● **What needs to be done**
What is needed here is an exact repetition of the records below, beginning at the line that has "Task: Open 充值" and stopping after the line that has "Toggle the layer on/off lightbulb".

● **Supplied entries**
______
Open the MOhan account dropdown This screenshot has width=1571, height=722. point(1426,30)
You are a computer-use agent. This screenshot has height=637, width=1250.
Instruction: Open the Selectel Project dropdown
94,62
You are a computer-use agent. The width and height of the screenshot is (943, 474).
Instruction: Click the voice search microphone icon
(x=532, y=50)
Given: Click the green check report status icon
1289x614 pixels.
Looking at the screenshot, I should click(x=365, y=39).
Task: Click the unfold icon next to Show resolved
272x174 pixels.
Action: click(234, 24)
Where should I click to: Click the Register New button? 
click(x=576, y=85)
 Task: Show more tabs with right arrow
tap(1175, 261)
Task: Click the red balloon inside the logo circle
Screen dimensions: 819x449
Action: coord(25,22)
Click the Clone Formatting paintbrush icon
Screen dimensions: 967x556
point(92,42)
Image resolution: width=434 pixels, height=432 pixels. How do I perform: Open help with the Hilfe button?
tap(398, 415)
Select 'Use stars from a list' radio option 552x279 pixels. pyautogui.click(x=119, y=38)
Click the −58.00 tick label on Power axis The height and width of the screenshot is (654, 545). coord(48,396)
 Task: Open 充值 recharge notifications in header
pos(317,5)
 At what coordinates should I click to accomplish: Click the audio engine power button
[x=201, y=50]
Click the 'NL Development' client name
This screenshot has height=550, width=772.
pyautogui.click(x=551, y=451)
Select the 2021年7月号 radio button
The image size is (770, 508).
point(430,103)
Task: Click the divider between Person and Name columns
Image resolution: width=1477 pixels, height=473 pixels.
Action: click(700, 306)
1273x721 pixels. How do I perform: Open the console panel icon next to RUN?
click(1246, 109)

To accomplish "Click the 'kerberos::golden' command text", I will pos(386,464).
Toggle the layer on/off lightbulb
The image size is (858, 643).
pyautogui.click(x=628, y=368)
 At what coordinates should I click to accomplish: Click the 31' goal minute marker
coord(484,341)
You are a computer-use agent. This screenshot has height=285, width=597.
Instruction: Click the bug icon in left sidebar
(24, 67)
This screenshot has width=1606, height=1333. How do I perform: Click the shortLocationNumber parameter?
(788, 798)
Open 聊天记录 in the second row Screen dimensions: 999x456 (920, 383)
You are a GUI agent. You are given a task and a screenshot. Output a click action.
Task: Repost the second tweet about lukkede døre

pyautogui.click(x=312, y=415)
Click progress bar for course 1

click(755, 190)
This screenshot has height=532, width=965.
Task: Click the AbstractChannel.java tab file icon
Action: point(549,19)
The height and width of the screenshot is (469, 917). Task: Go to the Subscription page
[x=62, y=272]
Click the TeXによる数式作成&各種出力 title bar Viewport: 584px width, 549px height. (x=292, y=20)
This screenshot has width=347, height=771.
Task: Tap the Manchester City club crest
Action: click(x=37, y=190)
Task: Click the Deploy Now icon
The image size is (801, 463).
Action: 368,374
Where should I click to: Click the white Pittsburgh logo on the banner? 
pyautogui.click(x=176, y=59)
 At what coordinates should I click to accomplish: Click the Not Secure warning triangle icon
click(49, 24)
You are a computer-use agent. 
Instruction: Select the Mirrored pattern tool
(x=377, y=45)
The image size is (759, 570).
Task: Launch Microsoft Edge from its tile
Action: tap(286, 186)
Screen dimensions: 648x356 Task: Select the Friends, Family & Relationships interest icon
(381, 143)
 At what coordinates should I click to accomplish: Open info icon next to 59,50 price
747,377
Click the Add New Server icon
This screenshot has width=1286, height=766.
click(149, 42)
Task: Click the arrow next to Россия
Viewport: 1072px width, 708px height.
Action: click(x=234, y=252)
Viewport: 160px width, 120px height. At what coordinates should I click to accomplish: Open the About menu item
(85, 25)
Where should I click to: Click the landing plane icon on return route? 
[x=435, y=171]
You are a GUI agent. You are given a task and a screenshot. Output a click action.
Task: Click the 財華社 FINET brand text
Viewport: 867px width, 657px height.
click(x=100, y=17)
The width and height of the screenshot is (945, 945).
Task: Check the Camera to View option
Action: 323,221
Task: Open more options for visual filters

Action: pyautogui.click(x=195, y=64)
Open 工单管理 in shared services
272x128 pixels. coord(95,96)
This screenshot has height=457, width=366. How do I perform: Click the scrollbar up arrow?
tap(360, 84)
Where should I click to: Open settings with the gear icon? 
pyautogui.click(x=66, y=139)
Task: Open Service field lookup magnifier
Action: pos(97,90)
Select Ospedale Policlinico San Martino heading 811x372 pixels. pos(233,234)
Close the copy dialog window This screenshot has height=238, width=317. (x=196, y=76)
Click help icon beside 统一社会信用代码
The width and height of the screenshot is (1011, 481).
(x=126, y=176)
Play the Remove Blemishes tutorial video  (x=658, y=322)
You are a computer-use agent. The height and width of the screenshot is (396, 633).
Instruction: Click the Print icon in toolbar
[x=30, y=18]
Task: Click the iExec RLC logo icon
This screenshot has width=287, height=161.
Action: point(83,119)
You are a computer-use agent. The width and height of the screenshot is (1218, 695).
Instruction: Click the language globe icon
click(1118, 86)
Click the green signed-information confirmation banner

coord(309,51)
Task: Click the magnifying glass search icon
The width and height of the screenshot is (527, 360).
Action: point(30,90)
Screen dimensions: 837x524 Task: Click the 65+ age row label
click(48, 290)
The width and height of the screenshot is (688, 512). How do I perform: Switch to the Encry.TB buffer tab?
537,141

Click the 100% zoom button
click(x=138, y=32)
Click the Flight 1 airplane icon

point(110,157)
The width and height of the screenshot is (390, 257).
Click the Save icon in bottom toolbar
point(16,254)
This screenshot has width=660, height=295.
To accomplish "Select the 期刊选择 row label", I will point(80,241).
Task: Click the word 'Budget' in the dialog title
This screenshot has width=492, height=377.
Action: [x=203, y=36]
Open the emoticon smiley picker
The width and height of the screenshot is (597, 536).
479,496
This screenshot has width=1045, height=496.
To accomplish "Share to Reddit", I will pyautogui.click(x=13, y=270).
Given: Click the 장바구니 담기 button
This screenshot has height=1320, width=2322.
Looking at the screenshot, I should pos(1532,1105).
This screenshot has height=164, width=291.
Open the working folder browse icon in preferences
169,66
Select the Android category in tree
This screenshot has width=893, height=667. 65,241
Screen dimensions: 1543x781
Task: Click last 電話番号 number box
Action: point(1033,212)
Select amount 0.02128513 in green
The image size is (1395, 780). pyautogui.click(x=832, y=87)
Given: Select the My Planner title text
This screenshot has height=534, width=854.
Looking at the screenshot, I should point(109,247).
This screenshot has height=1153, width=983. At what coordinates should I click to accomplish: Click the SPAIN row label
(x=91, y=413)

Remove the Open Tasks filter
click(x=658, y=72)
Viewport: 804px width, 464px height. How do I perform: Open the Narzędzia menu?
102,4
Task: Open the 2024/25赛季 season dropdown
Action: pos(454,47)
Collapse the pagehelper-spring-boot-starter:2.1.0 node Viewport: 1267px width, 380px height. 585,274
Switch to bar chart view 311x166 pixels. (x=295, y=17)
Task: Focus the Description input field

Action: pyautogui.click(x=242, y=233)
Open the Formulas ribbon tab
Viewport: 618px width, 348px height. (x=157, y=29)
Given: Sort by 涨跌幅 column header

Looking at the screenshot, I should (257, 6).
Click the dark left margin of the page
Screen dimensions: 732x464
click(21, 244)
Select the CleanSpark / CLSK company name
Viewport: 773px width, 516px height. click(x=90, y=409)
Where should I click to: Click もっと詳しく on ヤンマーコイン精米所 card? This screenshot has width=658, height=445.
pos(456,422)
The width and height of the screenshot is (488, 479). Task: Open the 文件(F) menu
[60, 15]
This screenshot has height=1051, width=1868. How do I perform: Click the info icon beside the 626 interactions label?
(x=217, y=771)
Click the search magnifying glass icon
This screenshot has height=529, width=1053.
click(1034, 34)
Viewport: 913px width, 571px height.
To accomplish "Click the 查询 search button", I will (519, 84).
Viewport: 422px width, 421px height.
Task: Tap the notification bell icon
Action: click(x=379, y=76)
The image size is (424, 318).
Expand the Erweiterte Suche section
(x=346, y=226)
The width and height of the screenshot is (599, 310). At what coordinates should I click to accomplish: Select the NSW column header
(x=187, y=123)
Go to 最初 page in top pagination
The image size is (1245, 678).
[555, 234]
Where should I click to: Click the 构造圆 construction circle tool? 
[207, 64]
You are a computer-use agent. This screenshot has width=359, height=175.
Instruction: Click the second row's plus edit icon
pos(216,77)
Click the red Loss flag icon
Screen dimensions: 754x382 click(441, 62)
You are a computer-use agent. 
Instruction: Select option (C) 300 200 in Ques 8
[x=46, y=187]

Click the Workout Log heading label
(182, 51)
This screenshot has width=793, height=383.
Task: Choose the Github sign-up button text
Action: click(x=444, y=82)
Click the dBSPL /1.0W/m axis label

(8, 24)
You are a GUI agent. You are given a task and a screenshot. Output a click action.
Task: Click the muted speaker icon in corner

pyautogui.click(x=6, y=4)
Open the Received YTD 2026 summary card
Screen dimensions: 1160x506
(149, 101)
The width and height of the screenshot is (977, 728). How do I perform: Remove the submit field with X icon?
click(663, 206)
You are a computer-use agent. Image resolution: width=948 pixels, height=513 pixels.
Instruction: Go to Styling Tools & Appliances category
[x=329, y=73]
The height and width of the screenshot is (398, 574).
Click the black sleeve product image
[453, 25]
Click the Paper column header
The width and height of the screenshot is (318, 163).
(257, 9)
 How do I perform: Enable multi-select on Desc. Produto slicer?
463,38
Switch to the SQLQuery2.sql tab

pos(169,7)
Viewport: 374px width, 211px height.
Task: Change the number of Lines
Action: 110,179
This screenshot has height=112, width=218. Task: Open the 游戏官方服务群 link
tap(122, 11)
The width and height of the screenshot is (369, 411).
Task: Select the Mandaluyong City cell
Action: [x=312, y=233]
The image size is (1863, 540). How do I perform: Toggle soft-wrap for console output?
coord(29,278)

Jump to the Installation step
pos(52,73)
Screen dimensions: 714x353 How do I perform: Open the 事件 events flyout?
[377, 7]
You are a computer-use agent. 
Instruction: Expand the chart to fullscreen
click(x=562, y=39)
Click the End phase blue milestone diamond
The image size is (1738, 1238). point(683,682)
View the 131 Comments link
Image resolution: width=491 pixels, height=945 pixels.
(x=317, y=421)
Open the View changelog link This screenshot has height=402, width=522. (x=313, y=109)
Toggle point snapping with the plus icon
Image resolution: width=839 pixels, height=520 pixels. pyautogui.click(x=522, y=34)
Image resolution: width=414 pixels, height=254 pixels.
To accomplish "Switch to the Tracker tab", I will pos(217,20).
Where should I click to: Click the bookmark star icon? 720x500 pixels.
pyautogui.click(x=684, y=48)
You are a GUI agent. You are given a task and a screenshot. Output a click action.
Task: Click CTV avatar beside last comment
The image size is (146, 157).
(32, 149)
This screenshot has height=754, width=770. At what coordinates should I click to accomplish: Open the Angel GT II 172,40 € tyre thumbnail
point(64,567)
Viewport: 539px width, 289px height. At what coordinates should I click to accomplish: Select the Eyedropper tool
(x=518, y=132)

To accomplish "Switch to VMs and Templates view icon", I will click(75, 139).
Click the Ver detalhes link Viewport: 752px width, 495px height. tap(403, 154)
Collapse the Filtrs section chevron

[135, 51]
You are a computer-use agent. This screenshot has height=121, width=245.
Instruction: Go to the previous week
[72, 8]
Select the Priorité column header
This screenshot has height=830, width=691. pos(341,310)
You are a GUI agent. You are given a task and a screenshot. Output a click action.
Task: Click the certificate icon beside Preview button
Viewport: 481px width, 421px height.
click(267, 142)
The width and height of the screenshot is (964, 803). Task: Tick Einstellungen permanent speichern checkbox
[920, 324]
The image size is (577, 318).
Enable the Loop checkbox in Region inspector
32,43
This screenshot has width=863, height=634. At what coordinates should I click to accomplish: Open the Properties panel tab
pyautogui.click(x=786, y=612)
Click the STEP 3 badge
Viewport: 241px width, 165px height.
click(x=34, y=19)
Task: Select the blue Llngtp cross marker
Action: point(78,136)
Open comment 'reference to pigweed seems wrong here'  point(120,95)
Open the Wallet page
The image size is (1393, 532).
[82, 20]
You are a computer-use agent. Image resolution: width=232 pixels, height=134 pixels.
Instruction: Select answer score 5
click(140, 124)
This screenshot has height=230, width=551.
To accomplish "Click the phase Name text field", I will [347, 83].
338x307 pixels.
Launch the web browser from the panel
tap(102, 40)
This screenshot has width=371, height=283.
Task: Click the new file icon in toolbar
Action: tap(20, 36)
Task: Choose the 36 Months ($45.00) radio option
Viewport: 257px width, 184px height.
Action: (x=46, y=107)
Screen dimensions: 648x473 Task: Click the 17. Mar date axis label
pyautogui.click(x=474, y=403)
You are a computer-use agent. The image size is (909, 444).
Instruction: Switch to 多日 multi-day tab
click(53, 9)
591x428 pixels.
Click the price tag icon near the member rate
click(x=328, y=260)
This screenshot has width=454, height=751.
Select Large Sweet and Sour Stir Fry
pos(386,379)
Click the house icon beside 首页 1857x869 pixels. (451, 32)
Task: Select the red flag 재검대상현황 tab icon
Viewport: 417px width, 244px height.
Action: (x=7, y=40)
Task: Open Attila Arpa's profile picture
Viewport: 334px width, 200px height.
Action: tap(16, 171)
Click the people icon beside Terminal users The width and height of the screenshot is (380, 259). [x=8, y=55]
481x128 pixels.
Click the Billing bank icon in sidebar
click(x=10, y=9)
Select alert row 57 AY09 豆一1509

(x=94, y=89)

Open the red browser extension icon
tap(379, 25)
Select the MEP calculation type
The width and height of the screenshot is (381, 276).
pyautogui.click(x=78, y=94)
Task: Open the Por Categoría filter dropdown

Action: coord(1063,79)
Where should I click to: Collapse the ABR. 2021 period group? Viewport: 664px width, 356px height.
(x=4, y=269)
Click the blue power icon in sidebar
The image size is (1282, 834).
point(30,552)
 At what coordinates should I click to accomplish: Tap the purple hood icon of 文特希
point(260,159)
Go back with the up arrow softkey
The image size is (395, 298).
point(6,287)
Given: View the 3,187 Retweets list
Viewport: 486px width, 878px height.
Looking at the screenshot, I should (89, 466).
______
● **Response below**
 Task: Open 充值 recharge notifications in header
pos(317,5)
 At what coordinates should I click to accomplish: Click the audio engine power button
[x=201, y=50]
Click the 'NL Development' client name
This screenshot has height=550, width=772.
pyautogui.click(x=551, y=451)
Select the 2021年7月号 radio button
The image size is (770, 508).
point(430,103)
Task: Click the divider between Person and Name columns
Image resolution: width=1477 pixels, height=473 pixels.
Action: click(700, 306)
1273x721 pixels. How do I perform: Open the console panel icon next to RUN?
click(1246, 109)

To accomplish "Click the 'kerberos::golden' command text", I will pos(386,464).
Toggle the layer on/off lightbulb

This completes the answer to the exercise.